E-PRIX PARIGI: LA GARA– Parte subito bene il poleman ”d’ufficio” Rowland, che precede Buemi e Frijns. Lotterer si fa strada a suon di sportellate, mentre Frijns tocca Buemi danneggiando la propria ala e la gomma posteriore dello svizzero, che deve rientrare ai box compromettendo la propria gara e tra l’altro viene anche punito con un drive through per aver superato il limite di velocità nei box. Gara rovinata per una Nissan, gara rovinata anche per l’altra, perchè Rowland va a muro e distrugge i propri sogni di vittoria: ripartirà, ma senza alettone e chiudendo a fondo gruppo. In testa rimane così Frijns con l’alettone danneggiato, precedendo Lotterer, Massa, Abt, Gunther, Di Grassi, Turvey, Vergne e Mortara: tanti piloti attivano l’attack mode, ma poi arriva la pioggia a scombinare tutto. Un acquazzone tremendo che si trasforma in grandine, mettendo in difficoltà i piloti e costringendo gli organizzatori a lanciare il regime di full-course yellow facendo andare tutti a 50km/h e neutralizzando la gara. Si riparte dopo qualche minuto, e subito viene toccato Sam Bird, che così vanifica ogni tentativo di rimonta. Si ritirano Dillmann e Vandoorne, mentre va a muro Sims e le auto sono inguidabili: inevitabile un’altra full-course yellow, viste le condizioni del tracciato, che è molto umido e scivoloso.
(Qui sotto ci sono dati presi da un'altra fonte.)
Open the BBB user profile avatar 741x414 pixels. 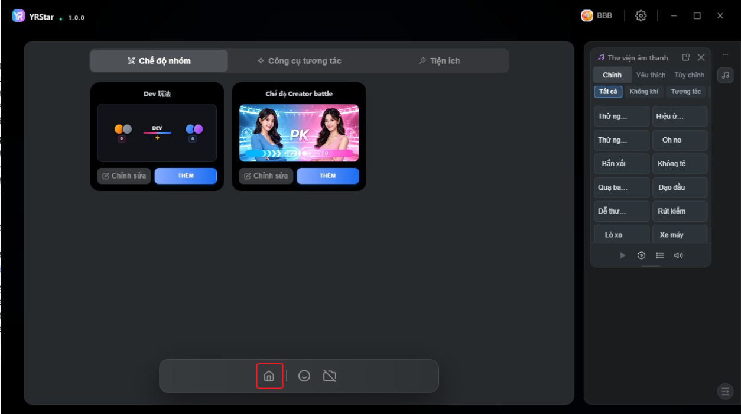[587, 16]
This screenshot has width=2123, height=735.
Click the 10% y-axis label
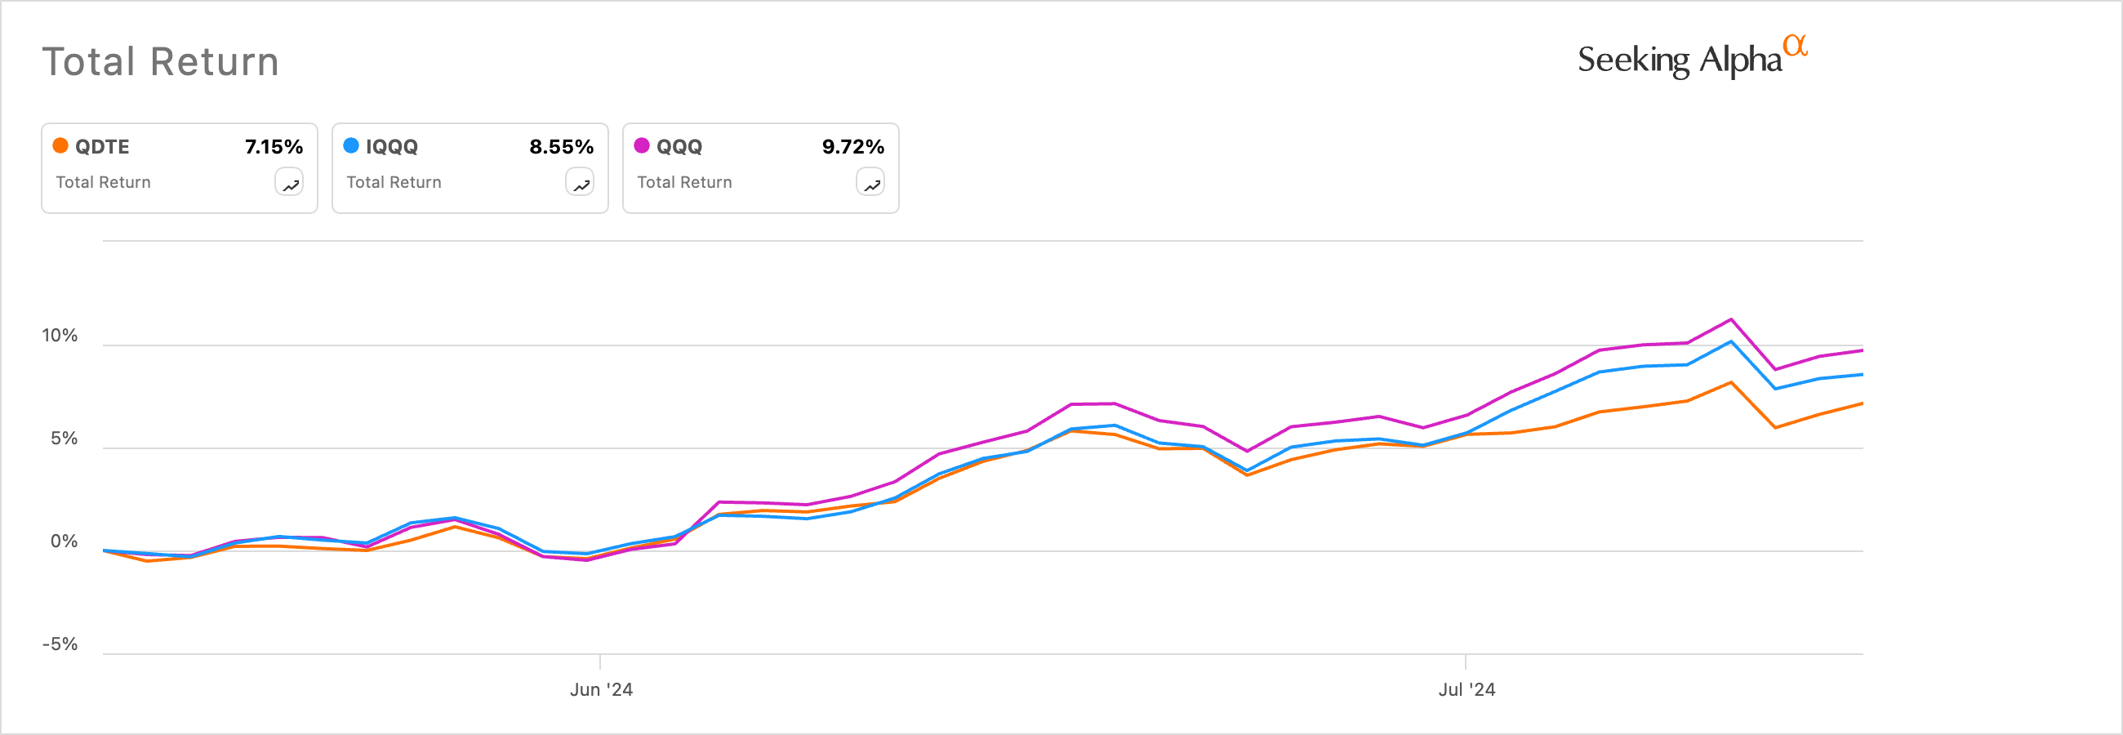coord(59,335)
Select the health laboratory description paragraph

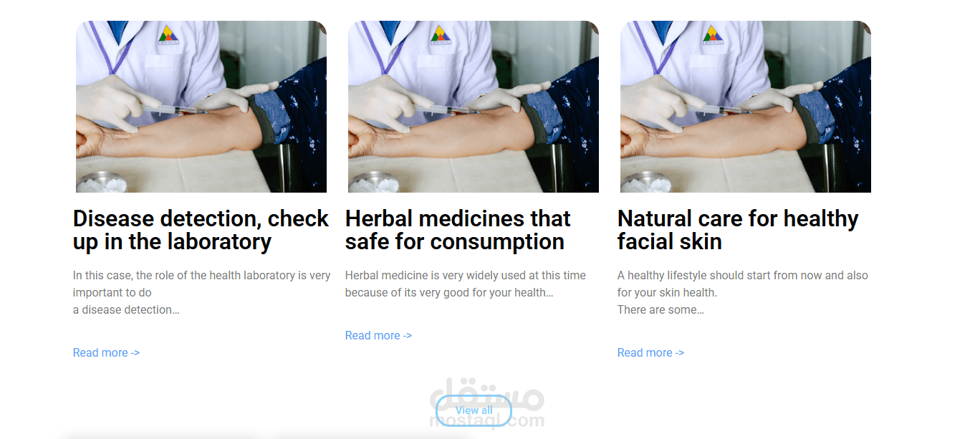tap(202, 292)
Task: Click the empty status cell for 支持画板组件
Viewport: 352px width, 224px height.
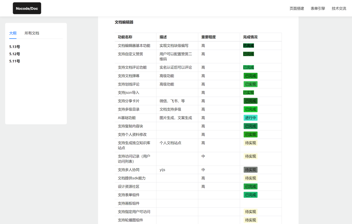Action: pyautogui.click(x=260, y=203)
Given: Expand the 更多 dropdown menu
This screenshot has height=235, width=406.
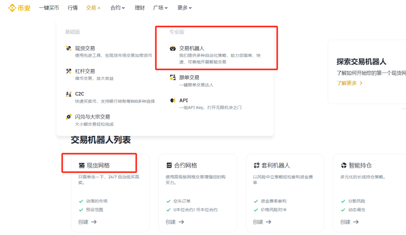Looking at the screenshot, I should pos(185,8).
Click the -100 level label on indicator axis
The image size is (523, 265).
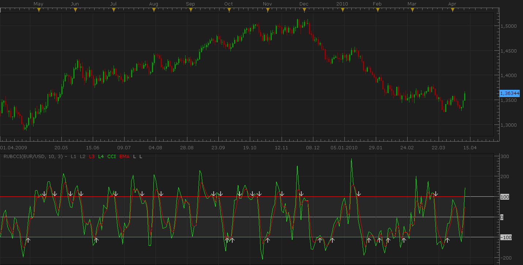[x=505, y=237]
Non si sta in strada, i piloti (Vergne su tutti) si lamentano e succede di tutto non appena si riparte: Massa si gira in pieno rettilineo, Mortara va dritto ed è doppio disastro Venturi. Le condizioni sono estreme, con continui ”lunghi” ed errori, e va ko anche Edoardo Mortara: l’italo-svizzero tenta un sorpasso azzardato su Lynn e lo prende in pieno, causando un’ammucchiata e andando a muro. Le auto vanno rimosse, e a dieci minuti dal termine ecco la Safety Car: si riparte a tre minuti dal termine, ma ecco subito un nuovo incidente, con D’Ambrosio tamponato e a muro. Ecco dunque di nuovo la full-course yellow, e ormai tutti si aspettano che arrivi fino al traguardo finale: la direzione-gara decide invece di far ripartire la gara a metà dell’ultimo giro, coi commissari ancora impegnati a rimuovere la vettura, ma nulla cambia. Vittoria per un attentissimo Robin Frijns, con Lotterer secondo davanti ad Abt, Di Grassi, Gunther, Vergne, Da Costa, Paffett, Massa e Wehrlein: questa classifica dovrebbe essere definitiva, perchè nessuno della top-10 rischia penalizzazioni e anche perchè di fatto non si è gareggiato nella seconda metà di gara, tra SC e FCY. 11° Bird, che precede Rowland, Lopez, Turvey, Buemi ed Evans: sei ritiri, con D’Ambrosio, Dillmann, Vandoorne, Mortara, Lynn e Sims out.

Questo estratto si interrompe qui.